Your lives are constantly laminated by this kind of gray, monotone haze, like the environment seems to be slowly becoming hostile.
You feel like there's something that is going foundationally wrong.
Wherever I would drive, I would look up during traffic lights, and I would see these tiny dots, lazily gliding across the sky -- the cheels or black kites.
It felt like a classic dystopic picture postcard of the city and the birds in this gray expanse.
How it began was, I was doing a visiting studentship at Cambridge University in the department of human geography. I would have long adda (chatting) sessions with my friend Maan Barua, who teaches there.
We would look at the humans not being the absolute reference point for any mode of analysis and look at the world where you shift the analysis to non-human lives.
We were especially thinking about the city, where different kinds of non-human lives are constantly jostling cheek by jowl, influencing, adjusting and reacting to the city.
So our team started looking for people who had a profound relationship with the skies and birds in general.
That's when we chanced upon the work of the brothers, which have been covered a bit in the media.
Once I went to see them, I realised that that basement is so incredibly cinematic.
It is a decrepit, derelict, basement with a kind of industrial decay and heavy metal cutting machines. On the side, you see these magisterial birds being treated and so vulnerable.
There is a salient bipolarity to that space, that I found riveting in terms of it being cinematic.

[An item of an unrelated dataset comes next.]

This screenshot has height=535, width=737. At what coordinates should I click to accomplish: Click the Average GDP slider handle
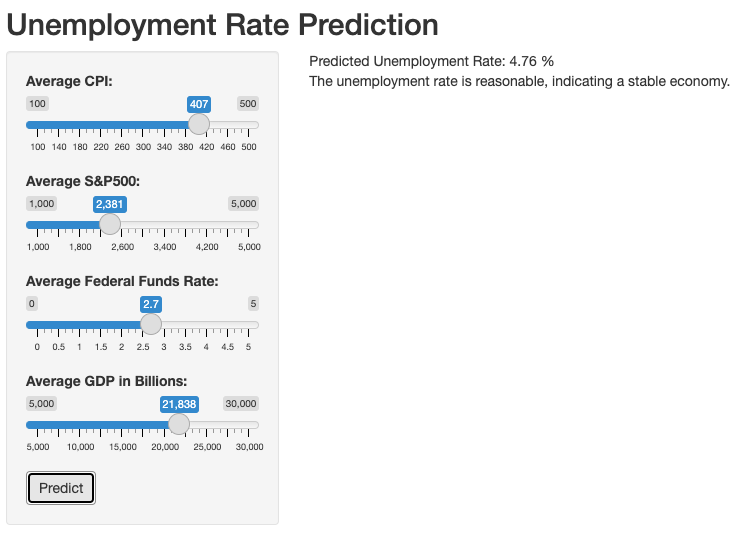[179, 424]
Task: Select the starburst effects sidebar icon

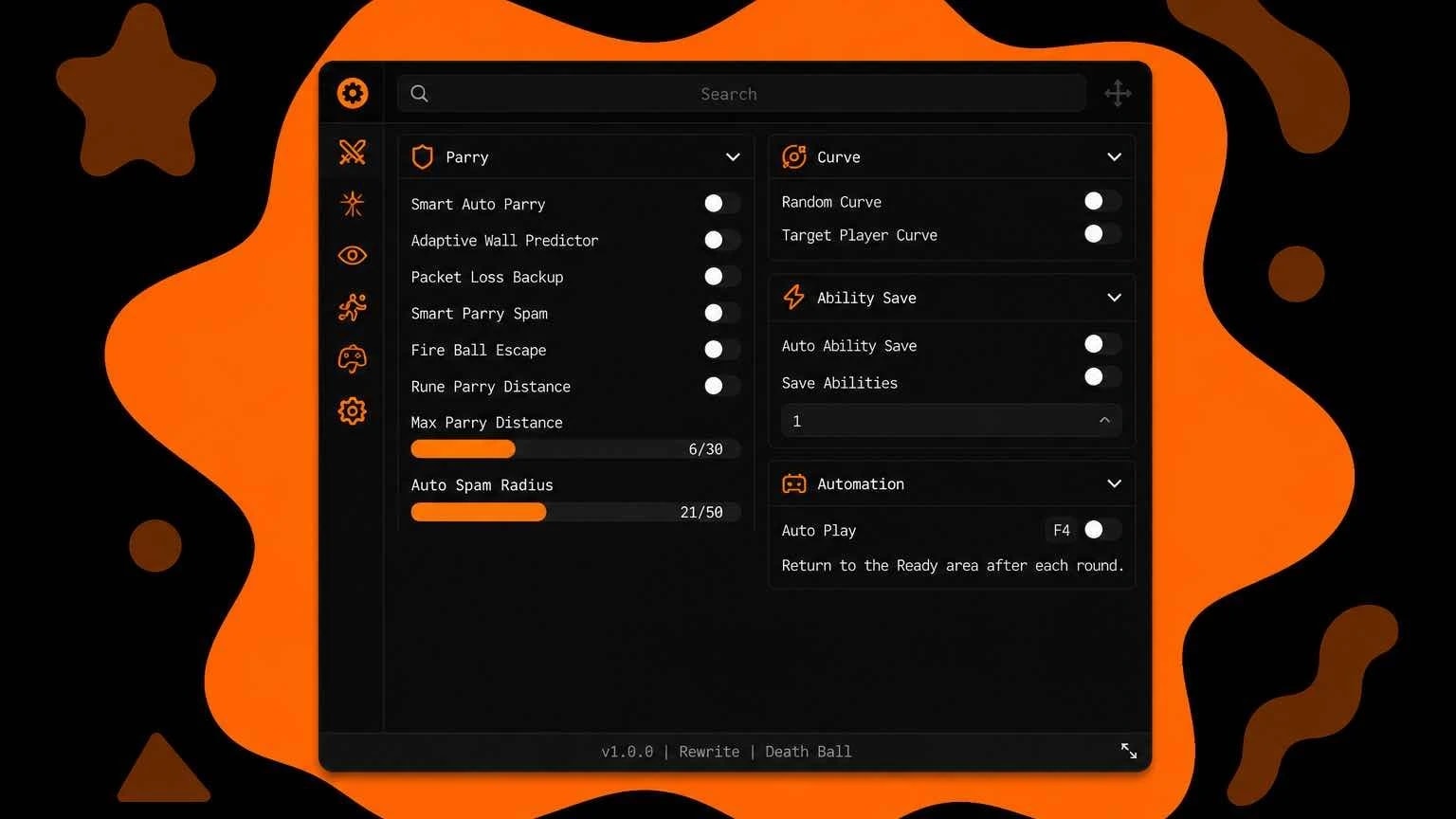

Even then I didn't know what the film would be. The only thing I was certain was, I didn't only want to make a straightforward, sweet film about nice people doing nice things.
Also not a straightforward film about the environment of Delhi?
I was interested in different layers.
The film has three main pillars.
There's the lives of the brothers, which is the emotional scaffolding of the film that anchors you.
Then there are the long durational shots of non-human life in the city.
I liked the idea that the film should include contemplation of something bigger of life itself and the city.
The idea was to deploy a poetic, lyrical grammar, to excavate the inner lives of the brothers' minds.
Essentially, it's also a love story, about two brothers who fall in love with a bird species. And that hypnotic, ravenous kind of love where the kite emerges as a wondrous, otherworldly, gloriously, almost alien sort of thing was very interesting.
When the film started, a lot of my literary influences were books on people getting into extremely intense relationships with birds including The Peregrine by J A Baker and H is for Hawk by Helen Macdonald.
The meshwork of the film developed with these strands: The brothers' lives, where we wanted to show the almost surreal, daily life of this house, while also get the emotional complexities of the brothers' relationship, which is actually symptomatic of a larger malaise of the city and the ecology itself; and then having front row seats to something almost apocalyptic.
Then there was also the slowly developing social sense of turmoil or churning in the streets outside.
But I didn't want to frontally encounter it because it is important in a disciplined way, to train your gaze at the main characters.
We were interested in this idea of the leak, where every time one of them goes to the balcony, the outside world sort of hemorrhages in.
The film has a relationship between the foreground and the background.